Research talk:Anonymous editor acquisition/Signup CTA experiment/Work log/2014-05-28
Wednesday, May 28th
editToday I'm bringing together the token work and generating the first funnel bits. First I need to write a query that combines the info I have on token'd users into user classes.
SELECT
wiki,
token,
IF(RIGHT(token, 1) <= "J", "pre-edit",
IF(RIGHT(token, 1) <= "d", "post-edit", "control")) AS bucket,
first_event,
token_stats.revisions AS tokened_revisions,
token_stats.account_creations,
token_stats.creation_impressions,
token_stats.button_clicks,
token_stats.cta_impressions,
token_stats.link_clicks,
SUM(DISTINCT user_id) AS user_accounts,
MIN(user_id) AS first_user_id,
MIN(registration) AS first_user_registration
FROM staging.token_stats
LEFT JOIN staging.user_token USING (wiki, token)
GROUP BY 1,2;
--Halfak (WMF) (talk) 16:24, 28 May 2014 (UTC)
Looks like I made a mistake with the queries above.
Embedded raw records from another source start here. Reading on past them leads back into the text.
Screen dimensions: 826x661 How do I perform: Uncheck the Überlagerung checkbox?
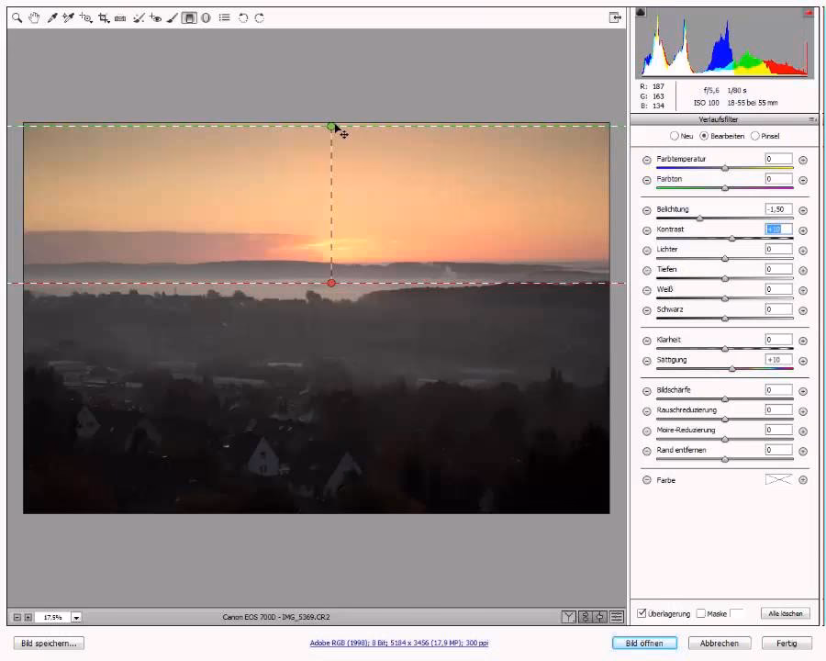[x=641, y=613]
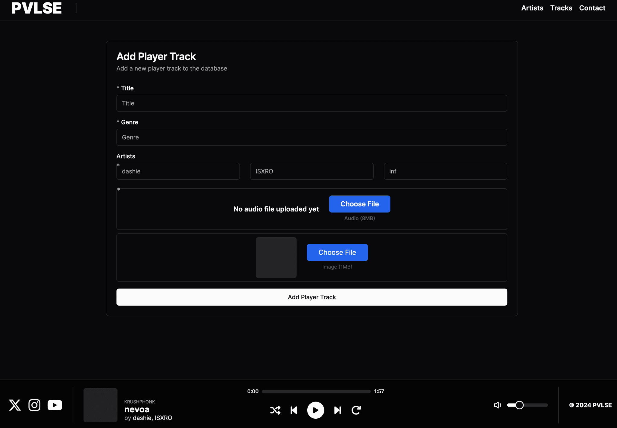The image size is (617, 428).
Task: Click the Genre input field
Action: [312, 137]
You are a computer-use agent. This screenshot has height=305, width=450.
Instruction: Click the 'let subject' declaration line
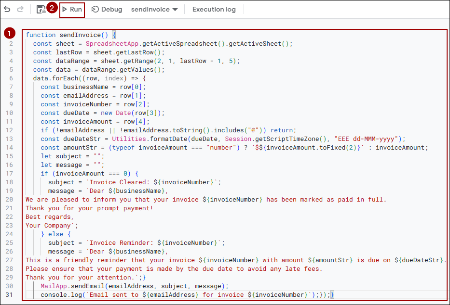coord(72,156)
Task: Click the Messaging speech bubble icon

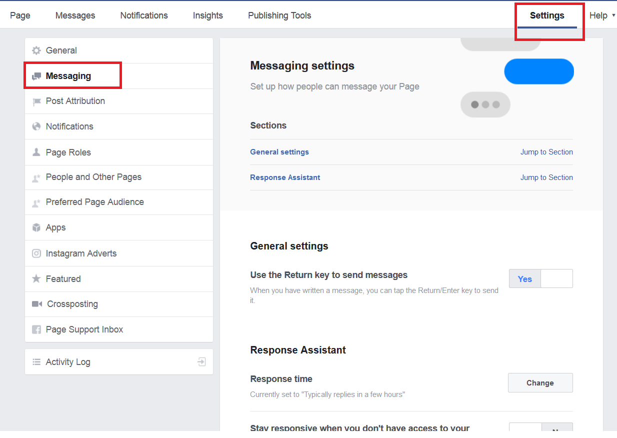Action: click(37, 77)
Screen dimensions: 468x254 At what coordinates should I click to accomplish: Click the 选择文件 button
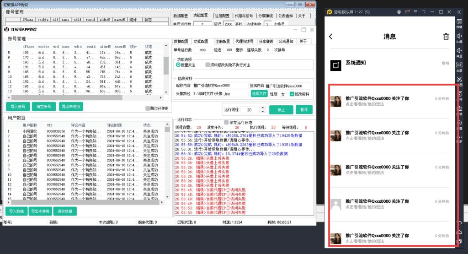coord(259,94)
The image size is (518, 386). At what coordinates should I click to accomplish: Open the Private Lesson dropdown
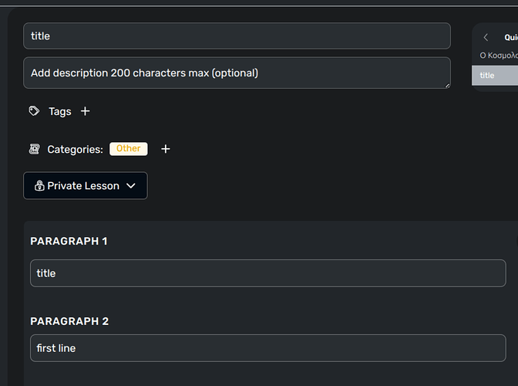(86, 185)
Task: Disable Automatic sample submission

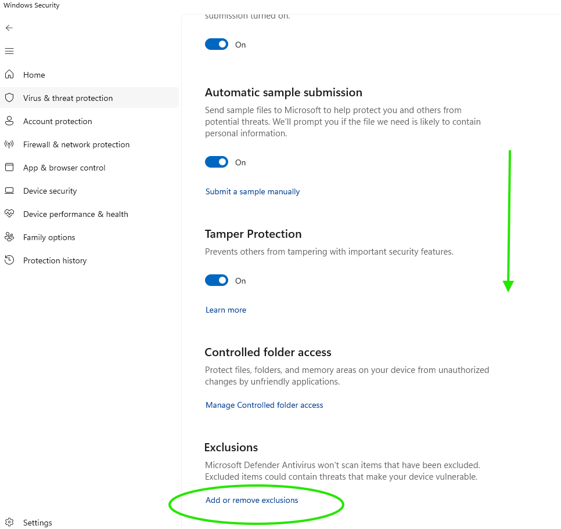Action: 217,162
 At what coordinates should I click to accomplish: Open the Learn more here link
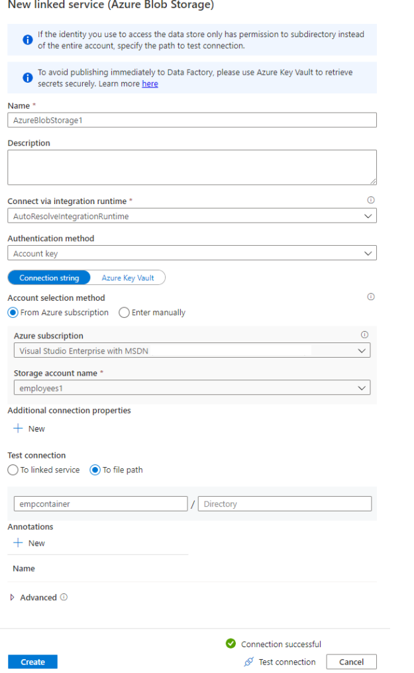[150, 84]
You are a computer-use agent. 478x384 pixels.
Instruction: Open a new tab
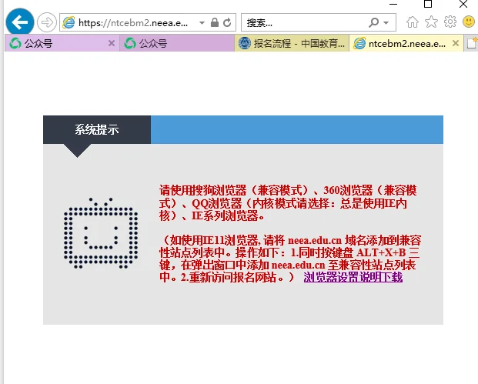[x=471, y=43]
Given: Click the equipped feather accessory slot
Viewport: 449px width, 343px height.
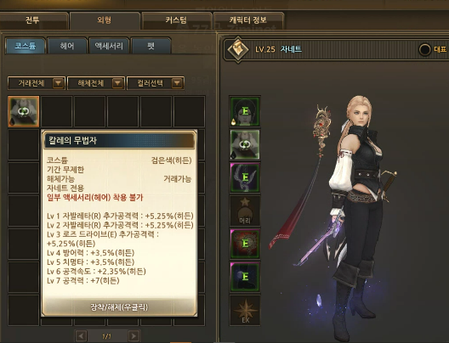Looking at the screenshot, I should pyautogui.click(x=245, y=177).
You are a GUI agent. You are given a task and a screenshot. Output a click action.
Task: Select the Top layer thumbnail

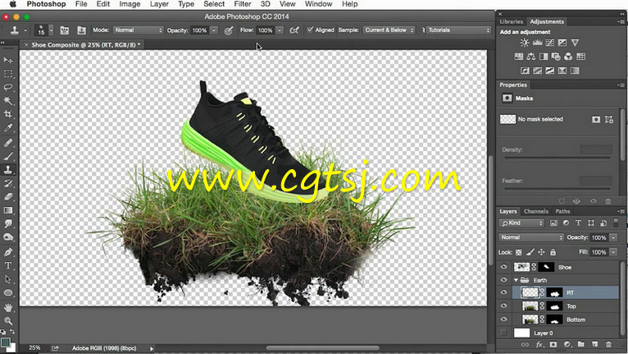pyautogui.click(x=530, y=306)
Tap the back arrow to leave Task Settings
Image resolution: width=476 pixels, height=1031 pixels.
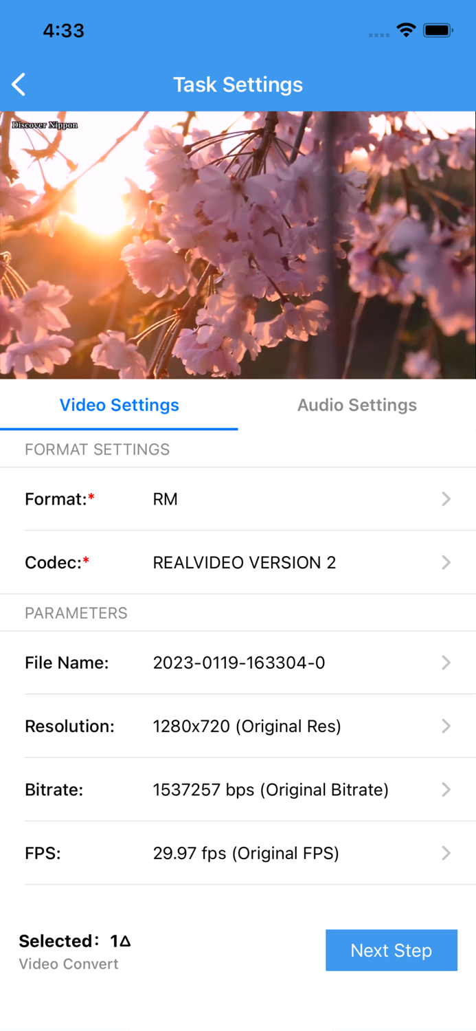(19, 84)
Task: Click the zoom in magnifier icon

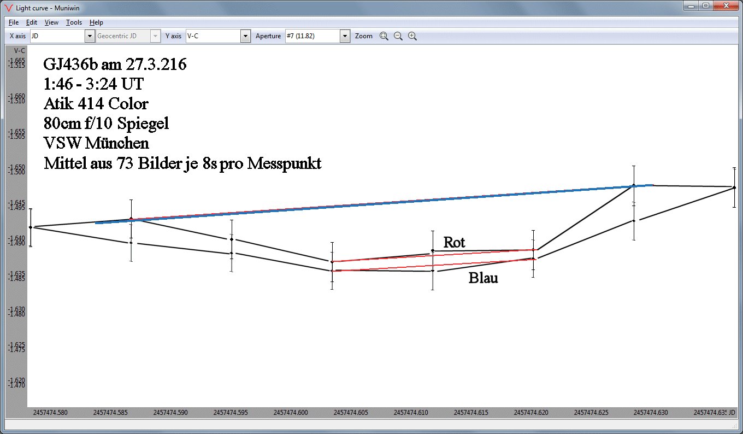Action: [412, 36]
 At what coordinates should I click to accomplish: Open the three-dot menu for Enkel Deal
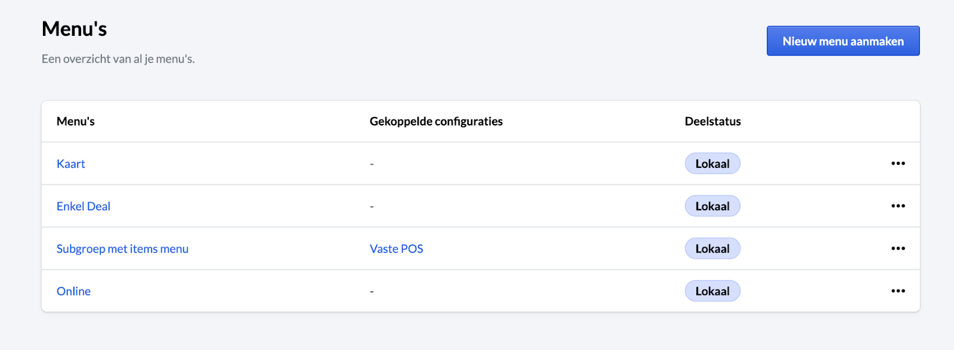tap(898, 206)
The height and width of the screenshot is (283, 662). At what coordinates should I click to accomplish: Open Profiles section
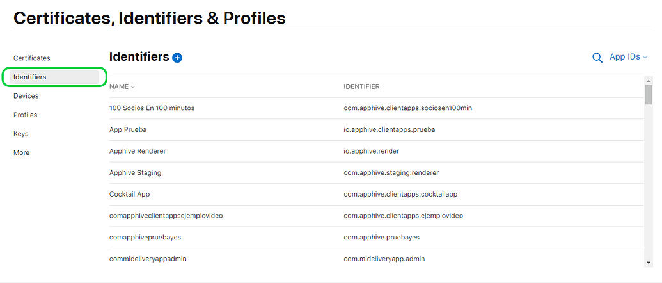coord(26,115)
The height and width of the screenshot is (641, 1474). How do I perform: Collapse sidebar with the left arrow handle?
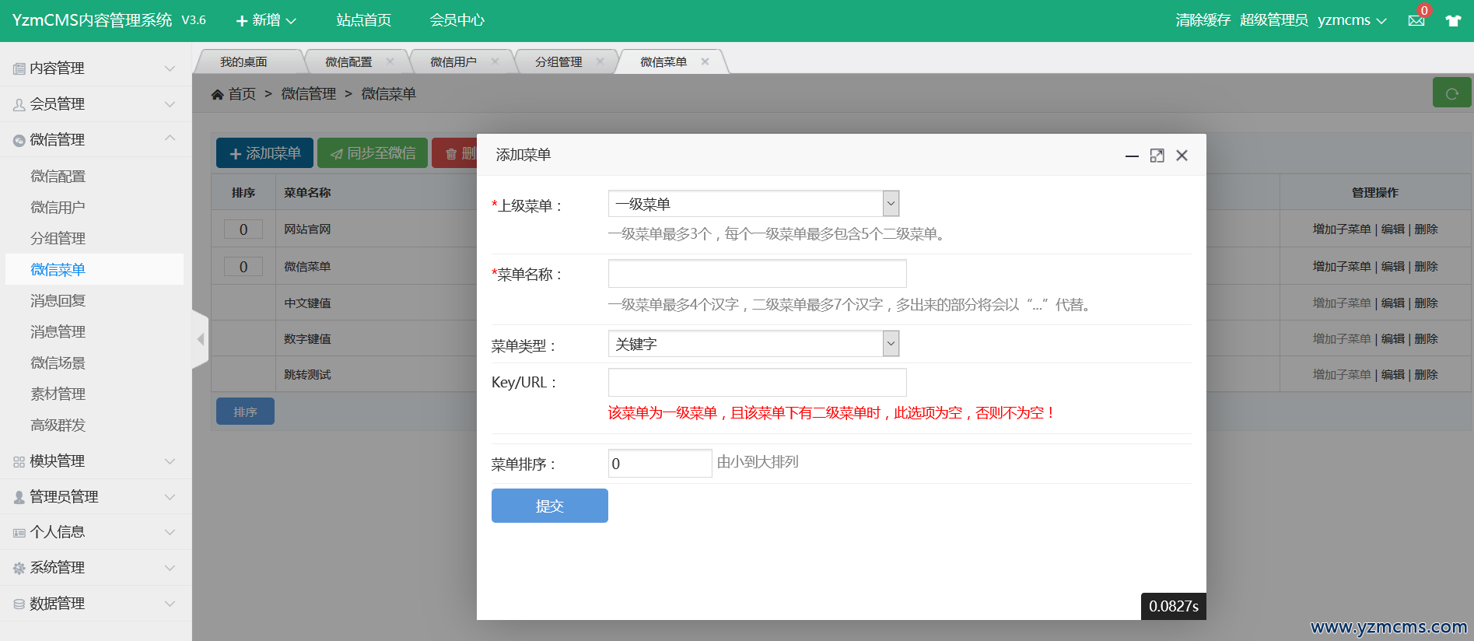click(201, 339)
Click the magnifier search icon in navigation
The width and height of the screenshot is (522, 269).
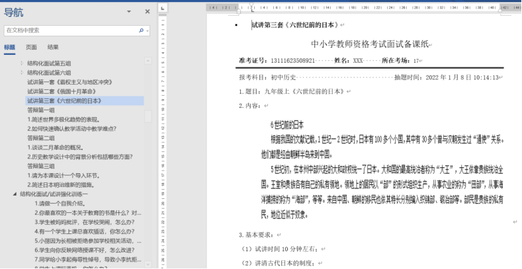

I didn't include an old version of the Schema:TrackedPageContentSaveComplete. So I need to include that now and re-run the queries (that took forever yesterday. Ugh.). --Halfak (WMF) (talk) 16:25, 28 May 2014 (UTC)
I have data! OK. Time to pick through it.
> select count(*) from token_info; +----------+ | count(*) | +----------+ | 1384785 | +----------+ 1 row in set (0.00 sec)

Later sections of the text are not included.